Department of Computer Science, Calvin College, Grand Rapids, MI 49546, USA.
Bioinformatics. 2012 Jun 15;28(12):i274-82. doi: 10.1093/bioinformatics/bts218.
While phylogenetic analyses of datasets containing 1000-5000 sequences are challenging for existing methods, the estimation of substantially larger phylogenies poses a problem of much greater complexity and scale.
We present DACTAL, a method for phylogeny estimation that produces trees from unaligned sequence datasets without ever needing to estimate an alignment on the entire dataset. DACTAL combines iteration with a novel divide-and-conquer approach, so that each iteration begins with a tree produced in the prior iteration, decomposes the taxon set into overlapping subsets, estimates trees on each subset, and then combines the smaller trees into a tree on the full taxon set using a new supertree method. We prove that DACTAL is guaranteed to produce the true tree under certain conditions. We compare DACTAL to SATé and maximum likelihood trees on estimated alignments using simulated and real datasets with 1000-27 643 taxa.
Our studies show that on average DACTAL yields more accurate trees than the two-phase methods we studied on very large datasets that are difficult to align, and has approximately the same accuracy on the easier datasets. The comparison to SATé shows that both have the same accuracy, but that DACTAL achieves this accuracy in a fraction of the time. Furthermore, DACTAL can analyze larger datasets than SATé, including a dataset with almost 28 000 sequences.

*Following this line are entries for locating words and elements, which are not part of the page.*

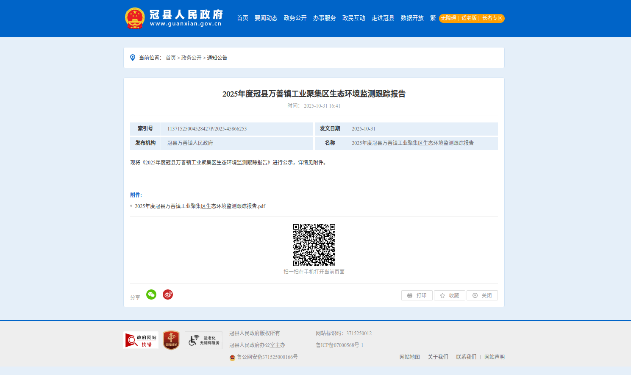Open the 网站地图 footer link
This screenshot has height=375, width=631.
[x=409, y=357]
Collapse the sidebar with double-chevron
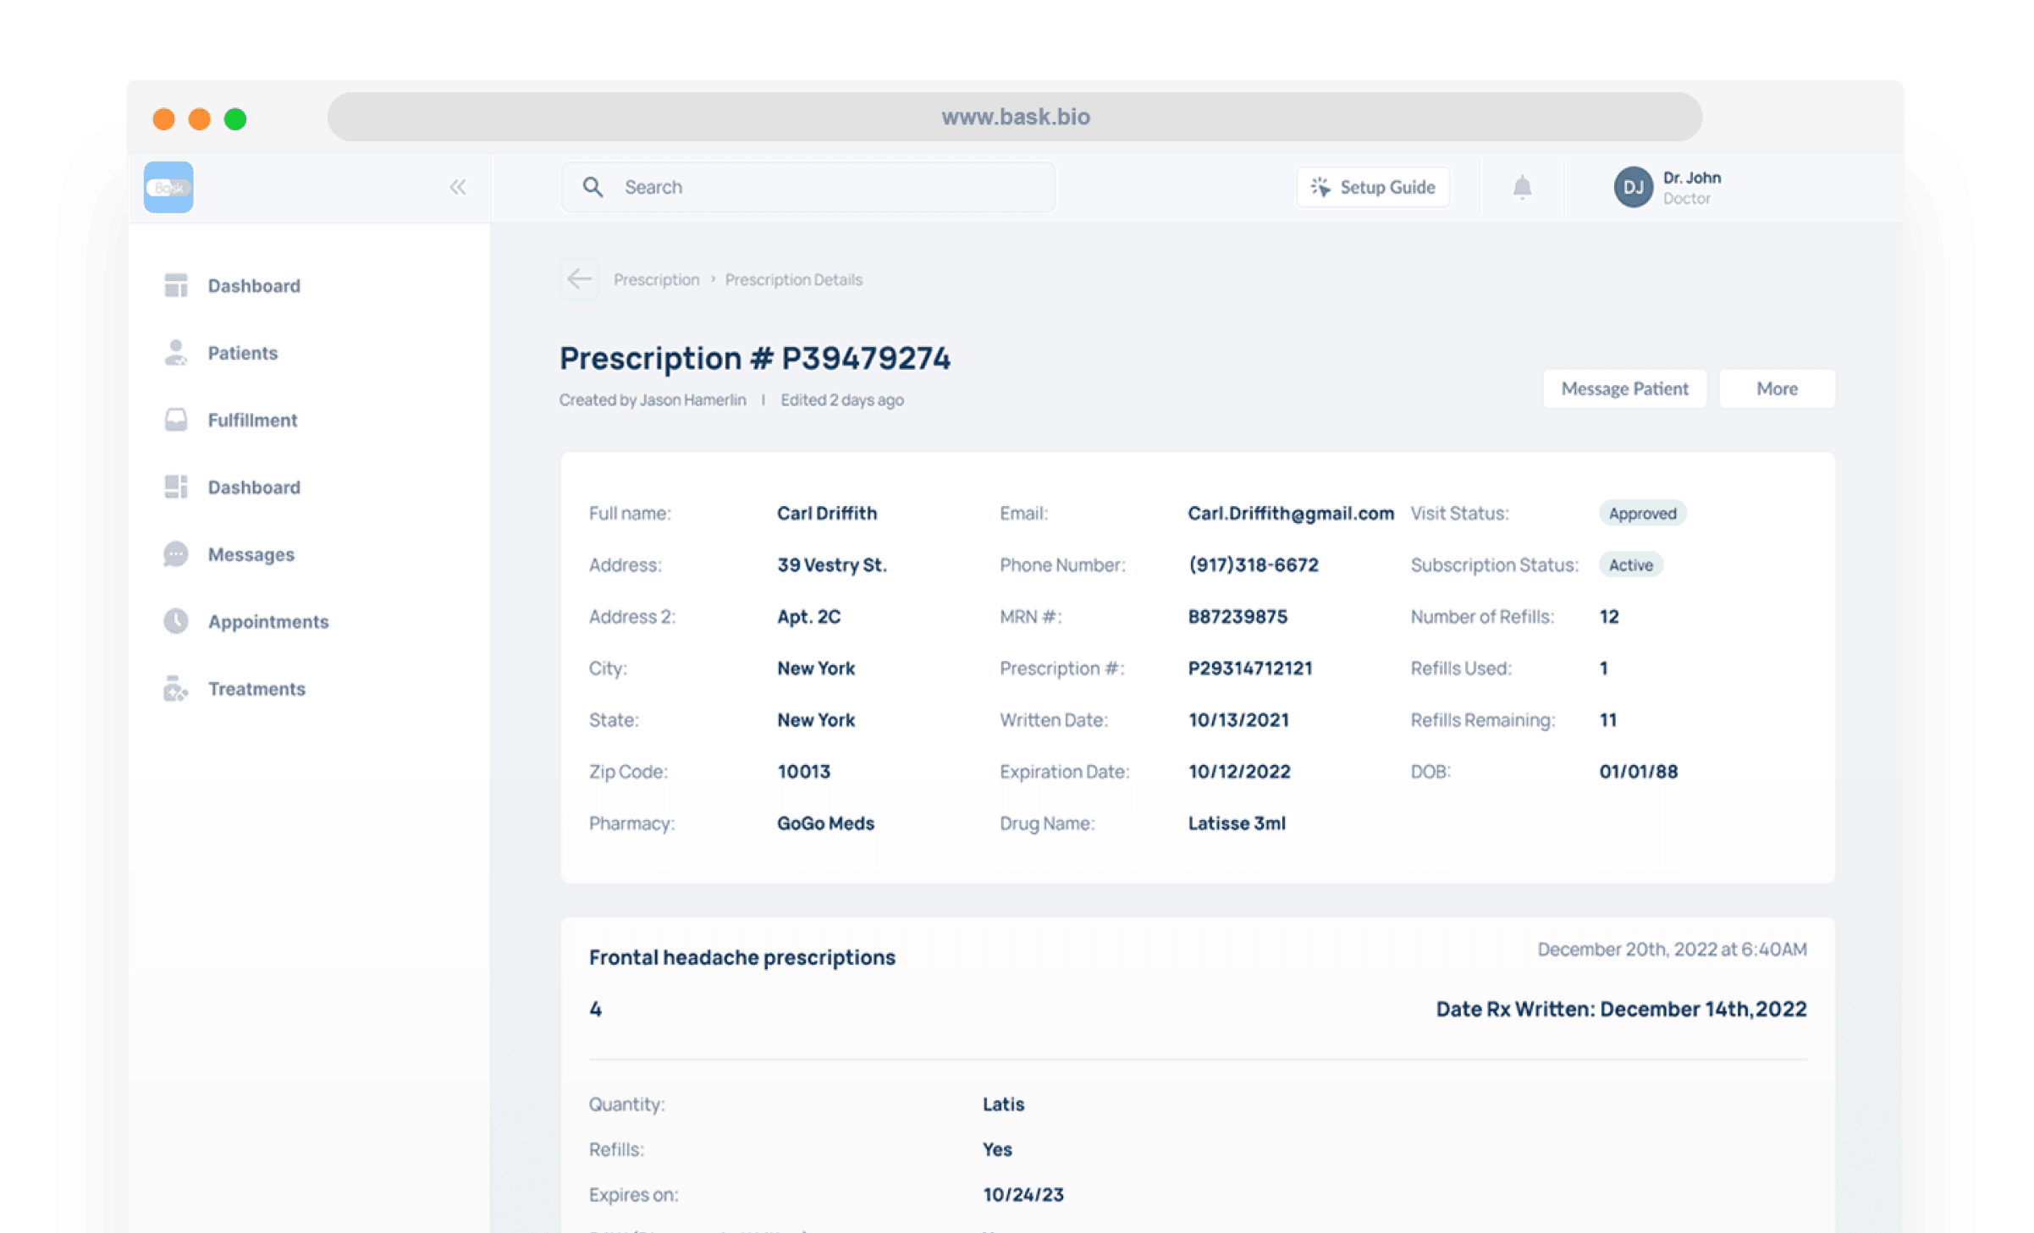 click(458, 187)
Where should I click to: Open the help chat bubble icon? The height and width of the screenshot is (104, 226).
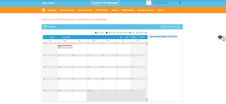(x=222, y=38)
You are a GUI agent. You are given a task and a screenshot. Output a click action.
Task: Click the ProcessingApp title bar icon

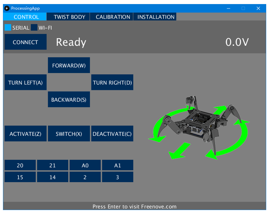(x=7, y=8)
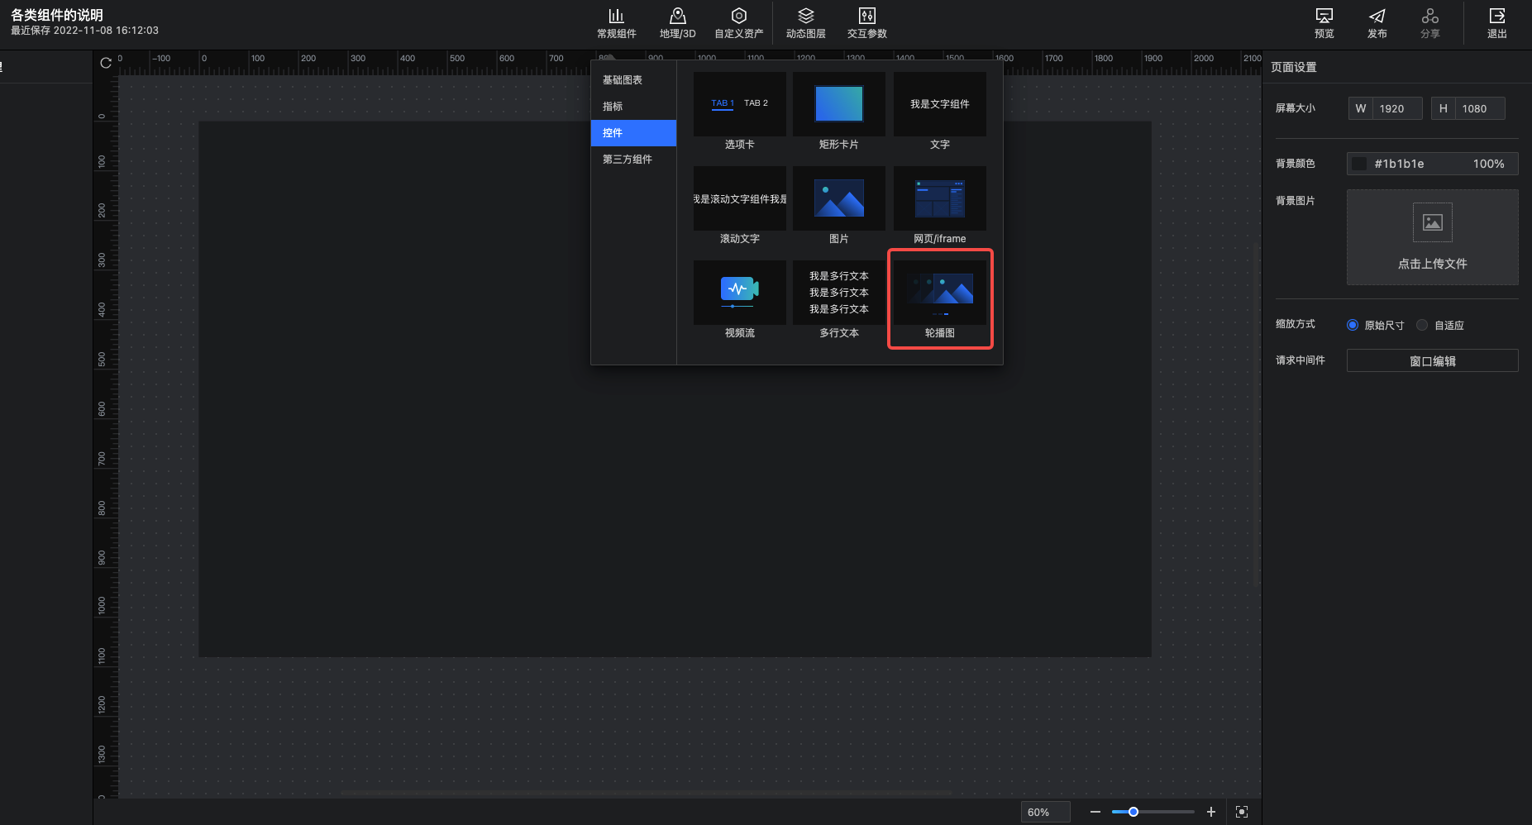Open the 地理/3D toolbar icon
The image size is (1532, 825).
(x=677, y=22)
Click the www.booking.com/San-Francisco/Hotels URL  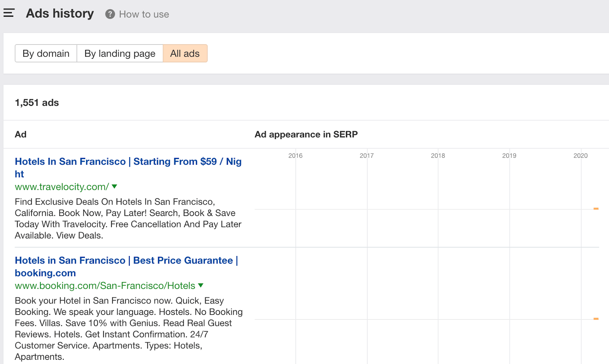tap(105, 286)
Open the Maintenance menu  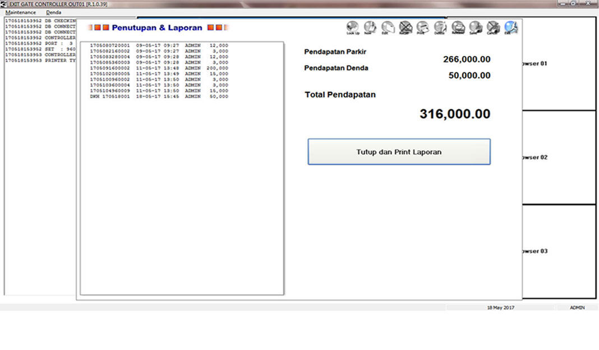pyautogui.click(x=21, y=12)
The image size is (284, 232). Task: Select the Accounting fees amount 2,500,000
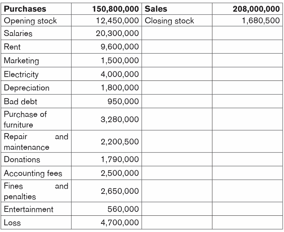coord(120,173)
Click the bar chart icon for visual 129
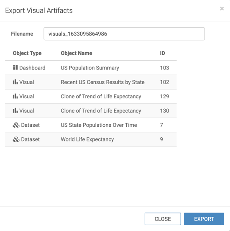 (15, 96)
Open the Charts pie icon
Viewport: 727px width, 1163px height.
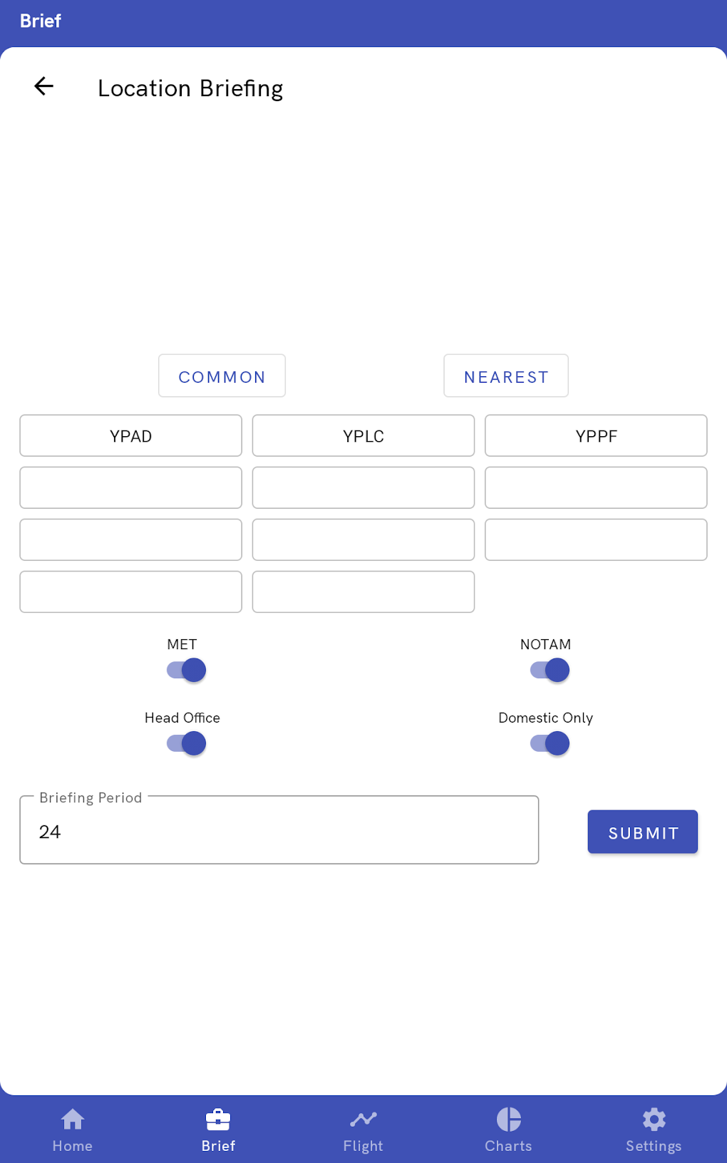pyautogui.click(x=509, y=1120)
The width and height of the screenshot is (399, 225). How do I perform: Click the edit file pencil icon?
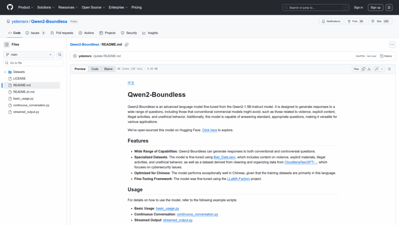tap(376, 69)
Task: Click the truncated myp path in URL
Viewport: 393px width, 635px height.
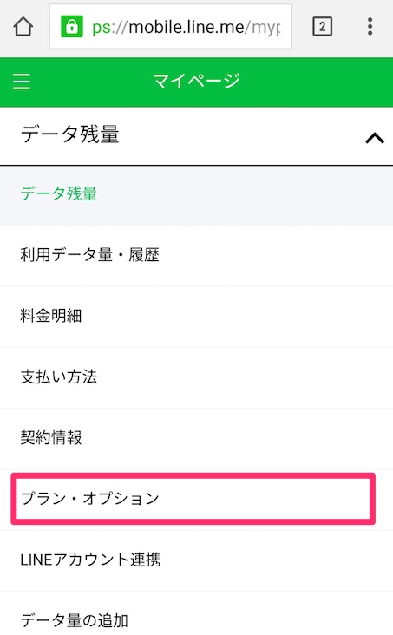Action: pyautogui.click(x=265, y=29)
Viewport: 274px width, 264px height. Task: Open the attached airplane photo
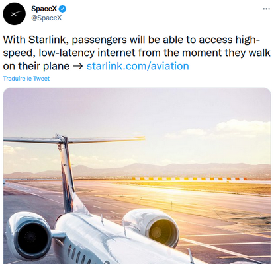(137, 176)

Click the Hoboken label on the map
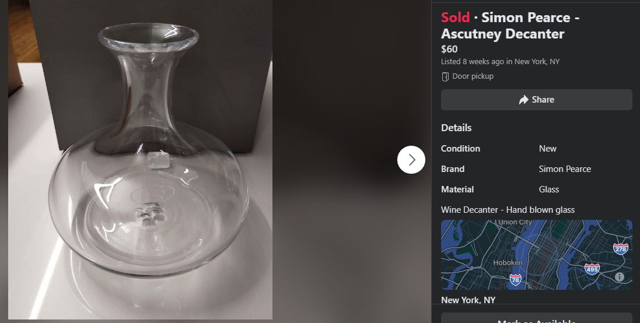coord(508,263)
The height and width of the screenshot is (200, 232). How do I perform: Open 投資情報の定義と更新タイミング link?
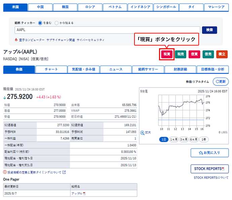34,172
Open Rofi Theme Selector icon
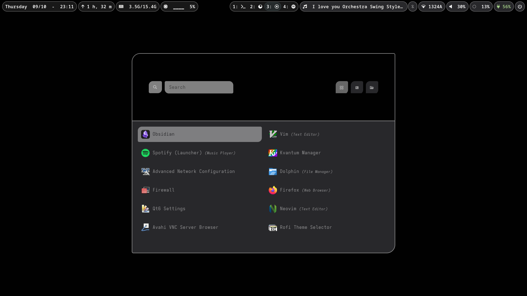 [273, 227]
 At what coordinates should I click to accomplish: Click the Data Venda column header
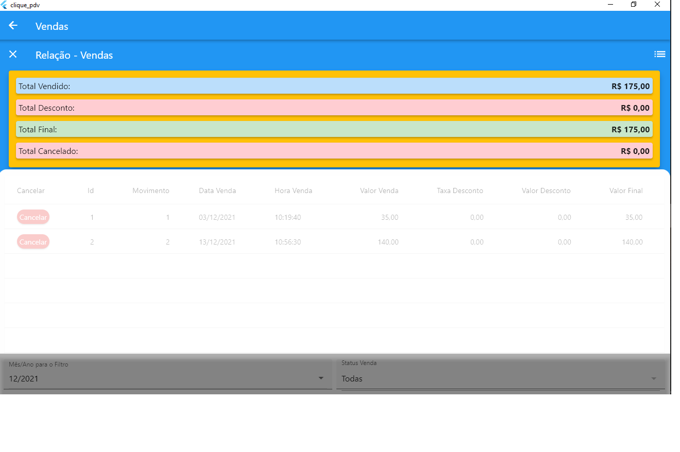coord(217,190)
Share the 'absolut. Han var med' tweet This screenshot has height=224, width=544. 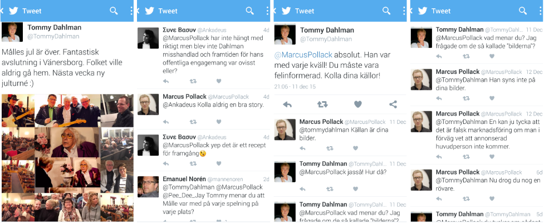393,104
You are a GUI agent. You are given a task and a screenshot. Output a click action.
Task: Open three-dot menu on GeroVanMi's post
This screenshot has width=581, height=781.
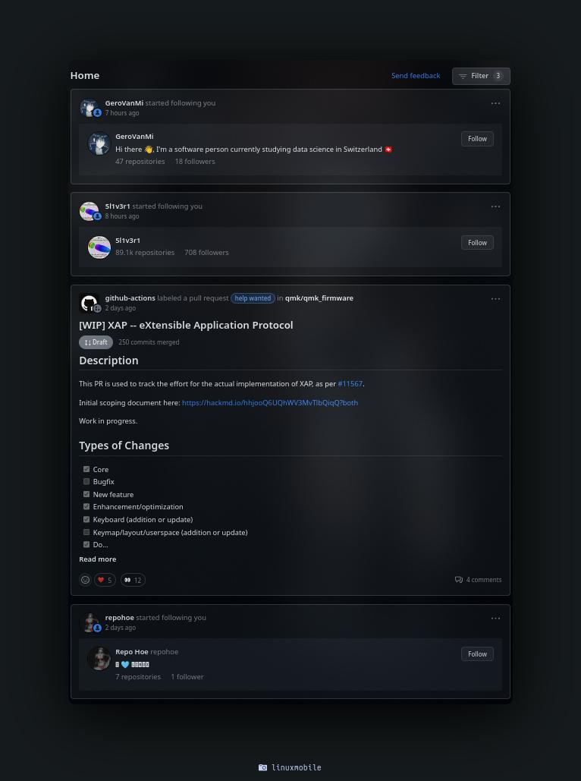[x=495, y=103]
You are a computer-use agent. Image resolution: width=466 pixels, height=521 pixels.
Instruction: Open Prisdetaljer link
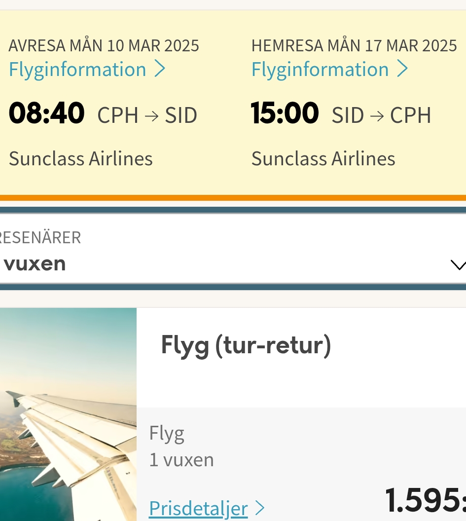coord(198,509)
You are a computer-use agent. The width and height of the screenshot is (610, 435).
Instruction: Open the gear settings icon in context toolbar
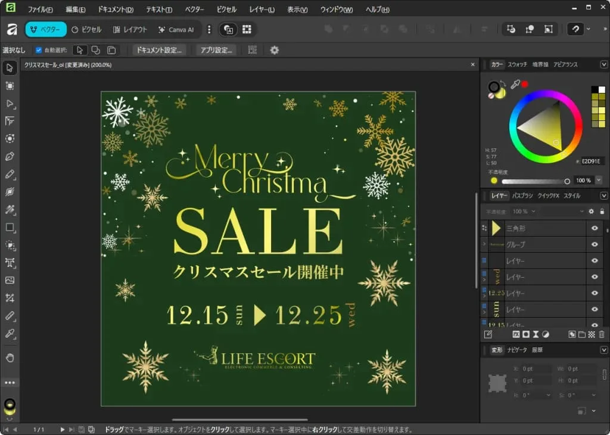(x=274, y=50)

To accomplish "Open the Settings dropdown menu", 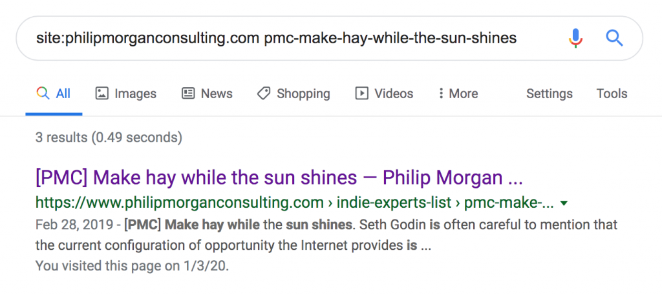I will tap(550, 94).
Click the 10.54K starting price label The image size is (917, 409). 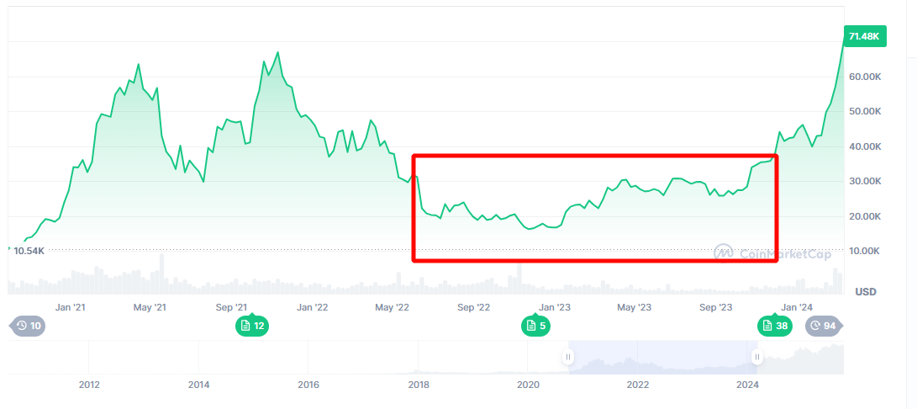(x=29, y=251)
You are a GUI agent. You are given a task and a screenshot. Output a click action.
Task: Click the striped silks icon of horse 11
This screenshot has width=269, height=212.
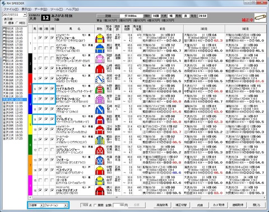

DACTAL source code and results of dataset analyses are available at www.cs.utexas.edu/users/phylo/software/dactal.
虽然对于现有方法来说,分析包含 1000-5000 个序列的数据集的系统发育是具有挑战性的,但估计数量更大的系统发育则是一个更为复杂和大规模的问题。
我们提出了 DACTAL 方法,这是一种用于系统发育估计的方法,它可以从不对齐的序列数据集生成树,而无需在整个数据集上估计对齐。DACTAL 结合了迭代和一种新的分治方法,因此每个迭代都从前一次迭代生成的树开始,将分类群集分解为重叠子集,在每个子集中估计树,然后使用新的超树方法将较小的树合并到完整分类群集中的树上。我们证明了在某些条件下,DACTAL 保证生成真实的树。我们将 DACTAL 与 SATé 和最大似然树在使用模拟和真实数据集的估计对齐上进行比较,这些数据集的分类群数为 1000-27643。
我们的研究表明,在非常大的难以对齐的数据集上,DACTAL 平均比我们研究的两阶段方法产生更准确的树,并且在较容易的数据集上具有大致相同的准确性。与 SATé 的比较表明,两者具有相同的准确性,但 DACTAL 可以在更短的时间内实现这一准确性。此外,DACTAL 可以分析比 SATé 更大的数据集,包括一个几乎包含 28000 个序列的数据集。
DACTAL 的源代码和数据集分析结果可在 www.cs.utexas.edu/users/phylo/software/dactal 上获得。